The naming convention with double underscores (order__status) comes from MetricFlow’s approach to dimension resolution. When you reference a dimension in a filter or group-by, you use the entity name and dimension name together: orders__order__status. This makes explicit which semantic model the dimension comes from, which matters when multiple models share dimension names.

A dimension with no primary entity in its semantic model will not appear in query results. Every dimension needs a primary entity to anchor it.

Measures

Measures are numeric aggregations defined on columns of the underlying model. They are the building blocks that metrics reference. The distinction between measures and metrics matters: measures define the aggregation mechanics, metrics define the business meaning.

measures:
- name: order_total
agg: sum
expr: order__amount
description: Sum of order amounts
- name: order_count
agg: count
expr: order_id
- name: distinct_customers
agg: count_distinct
expr: customer_id

The expr field is the column name (or a SQL expression) from the underlying model. The agg field is the aggregation function MetricFlow applies.

Supported aggregations: sum, count, count_distinct, avg, min, max, median, and percentile. The last two are less commonly needed but useful for latency metrics and SLA tracking.

Measures should stay close to raw aggregations. Avoid encoding business logic at the measure level — that belongs in metric filters. A measure named order_total that aggregates order__amount is reusable for enterprise_revenue, smb_revenue, mtd_revenue, and any other metric that needs total order amounts.
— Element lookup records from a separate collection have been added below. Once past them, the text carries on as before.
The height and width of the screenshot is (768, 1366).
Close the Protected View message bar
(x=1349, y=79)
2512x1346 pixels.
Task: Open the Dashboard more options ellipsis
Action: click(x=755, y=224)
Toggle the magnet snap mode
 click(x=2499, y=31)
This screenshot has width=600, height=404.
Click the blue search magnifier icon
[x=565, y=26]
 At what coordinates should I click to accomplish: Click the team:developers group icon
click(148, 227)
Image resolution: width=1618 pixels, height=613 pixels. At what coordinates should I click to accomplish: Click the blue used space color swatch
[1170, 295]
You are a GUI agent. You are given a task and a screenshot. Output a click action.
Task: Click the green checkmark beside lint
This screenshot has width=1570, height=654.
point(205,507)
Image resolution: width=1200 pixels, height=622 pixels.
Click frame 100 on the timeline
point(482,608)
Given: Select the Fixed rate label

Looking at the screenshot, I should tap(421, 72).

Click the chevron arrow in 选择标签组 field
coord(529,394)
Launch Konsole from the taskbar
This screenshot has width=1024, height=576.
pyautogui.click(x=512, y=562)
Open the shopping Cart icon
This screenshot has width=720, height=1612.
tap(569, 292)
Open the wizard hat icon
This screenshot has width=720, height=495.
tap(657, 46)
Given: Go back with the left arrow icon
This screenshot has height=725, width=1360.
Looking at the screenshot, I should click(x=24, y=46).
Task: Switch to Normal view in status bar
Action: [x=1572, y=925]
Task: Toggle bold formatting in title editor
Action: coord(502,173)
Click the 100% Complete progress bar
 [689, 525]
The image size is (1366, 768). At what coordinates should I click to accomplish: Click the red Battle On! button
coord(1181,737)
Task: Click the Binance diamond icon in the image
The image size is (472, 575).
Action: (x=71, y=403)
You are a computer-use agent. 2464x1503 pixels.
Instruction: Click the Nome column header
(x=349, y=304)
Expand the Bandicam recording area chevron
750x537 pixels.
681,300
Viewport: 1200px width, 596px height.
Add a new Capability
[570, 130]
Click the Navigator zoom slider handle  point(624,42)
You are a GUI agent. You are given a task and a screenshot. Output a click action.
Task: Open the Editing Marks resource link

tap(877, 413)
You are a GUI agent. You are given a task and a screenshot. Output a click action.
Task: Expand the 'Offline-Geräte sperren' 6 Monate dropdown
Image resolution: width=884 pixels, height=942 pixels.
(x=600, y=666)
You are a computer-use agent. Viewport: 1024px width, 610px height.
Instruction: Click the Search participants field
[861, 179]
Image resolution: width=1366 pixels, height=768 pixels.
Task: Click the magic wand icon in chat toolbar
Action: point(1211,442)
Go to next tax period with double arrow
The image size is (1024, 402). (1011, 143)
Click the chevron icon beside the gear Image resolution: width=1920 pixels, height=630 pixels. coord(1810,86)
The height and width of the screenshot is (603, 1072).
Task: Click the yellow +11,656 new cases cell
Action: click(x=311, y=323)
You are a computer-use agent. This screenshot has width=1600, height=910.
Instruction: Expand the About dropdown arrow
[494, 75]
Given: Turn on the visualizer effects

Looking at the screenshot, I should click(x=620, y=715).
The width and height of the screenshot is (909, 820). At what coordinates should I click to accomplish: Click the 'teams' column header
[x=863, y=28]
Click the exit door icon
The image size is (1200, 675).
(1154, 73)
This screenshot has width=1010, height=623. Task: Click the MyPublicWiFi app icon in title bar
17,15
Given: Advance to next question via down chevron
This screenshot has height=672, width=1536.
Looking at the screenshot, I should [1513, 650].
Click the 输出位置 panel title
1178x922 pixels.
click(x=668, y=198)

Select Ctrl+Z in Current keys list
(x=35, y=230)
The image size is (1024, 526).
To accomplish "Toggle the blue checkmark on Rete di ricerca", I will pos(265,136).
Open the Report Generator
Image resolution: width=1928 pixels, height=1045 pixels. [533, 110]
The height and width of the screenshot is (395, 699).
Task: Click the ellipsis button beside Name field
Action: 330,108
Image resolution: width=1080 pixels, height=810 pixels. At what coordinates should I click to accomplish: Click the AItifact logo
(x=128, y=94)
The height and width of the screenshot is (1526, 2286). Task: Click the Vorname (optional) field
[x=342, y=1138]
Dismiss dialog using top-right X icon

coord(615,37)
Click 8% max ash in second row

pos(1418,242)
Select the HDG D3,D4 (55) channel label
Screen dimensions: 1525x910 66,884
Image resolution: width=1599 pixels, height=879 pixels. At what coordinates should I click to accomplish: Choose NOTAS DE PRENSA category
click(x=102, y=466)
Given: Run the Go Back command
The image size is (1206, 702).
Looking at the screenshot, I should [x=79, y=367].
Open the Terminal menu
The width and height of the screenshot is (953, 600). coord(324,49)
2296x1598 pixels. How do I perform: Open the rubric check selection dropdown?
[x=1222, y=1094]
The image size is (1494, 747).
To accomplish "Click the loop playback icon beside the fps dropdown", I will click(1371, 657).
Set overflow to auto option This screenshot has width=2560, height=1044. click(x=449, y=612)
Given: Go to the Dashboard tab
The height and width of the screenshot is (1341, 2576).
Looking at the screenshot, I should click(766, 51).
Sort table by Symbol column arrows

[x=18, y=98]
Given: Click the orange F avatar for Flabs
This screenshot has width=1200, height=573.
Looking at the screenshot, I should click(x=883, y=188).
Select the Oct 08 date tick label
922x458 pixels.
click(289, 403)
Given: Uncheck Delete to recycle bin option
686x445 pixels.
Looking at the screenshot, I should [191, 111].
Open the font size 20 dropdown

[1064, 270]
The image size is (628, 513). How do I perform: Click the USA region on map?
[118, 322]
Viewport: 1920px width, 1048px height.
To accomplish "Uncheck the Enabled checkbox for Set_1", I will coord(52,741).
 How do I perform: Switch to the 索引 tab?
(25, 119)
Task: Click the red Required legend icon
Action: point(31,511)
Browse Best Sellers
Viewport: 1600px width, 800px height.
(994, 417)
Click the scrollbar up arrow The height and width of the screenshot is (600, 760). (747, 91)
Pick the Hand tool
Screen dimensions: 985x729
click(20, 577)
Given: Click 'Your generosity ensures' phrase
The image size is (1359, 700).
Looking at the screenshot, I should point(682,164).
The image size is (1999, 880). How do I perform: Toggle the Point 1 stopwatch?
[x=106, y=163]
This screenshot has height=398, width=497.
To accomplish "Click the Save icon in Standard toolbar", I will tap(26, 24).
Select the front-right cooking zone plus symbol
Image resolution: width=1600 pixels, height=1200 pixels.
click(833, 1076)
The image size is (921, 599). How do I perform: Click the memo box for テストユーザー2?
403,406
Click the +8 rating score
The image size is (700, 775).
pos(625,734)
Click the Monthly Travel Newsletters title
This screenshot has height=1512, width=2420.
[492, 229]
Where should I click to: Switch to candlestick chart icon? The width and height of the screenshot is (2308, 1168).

A measure named enterprise_order_total with an embedded filter serves only one purpose.

The defaults.agg_time_dimension field at the semantic model level sets the default time dimension for all measures in that model. MetricFlow uses this when generating time-series queries and needs to know which date column to group by.

How they compose

The three components work together to form a navigable graph. Entities connect models. Dimensions enable filtering. Measures feed metrics. A query like “show me revenue by channel for the past 30 days” resolves as:

  1. Find the revenue metric
  2. Trace it to the order_total measure on the orders semantic model
  3. Find the order__channel dimension on orders
  4. Apply the time filter via order__created_at
  5. Generate SQL: SELECT order__channel, SUM(order__amount) FROM orders WHERE order__created_at >= ...

You define the components once. MetricFlow handles the SQL generation. When your mart model changes column names, you update the semantic model YAML and every metric that depends on it updates automatically — no dashboard-hunting required.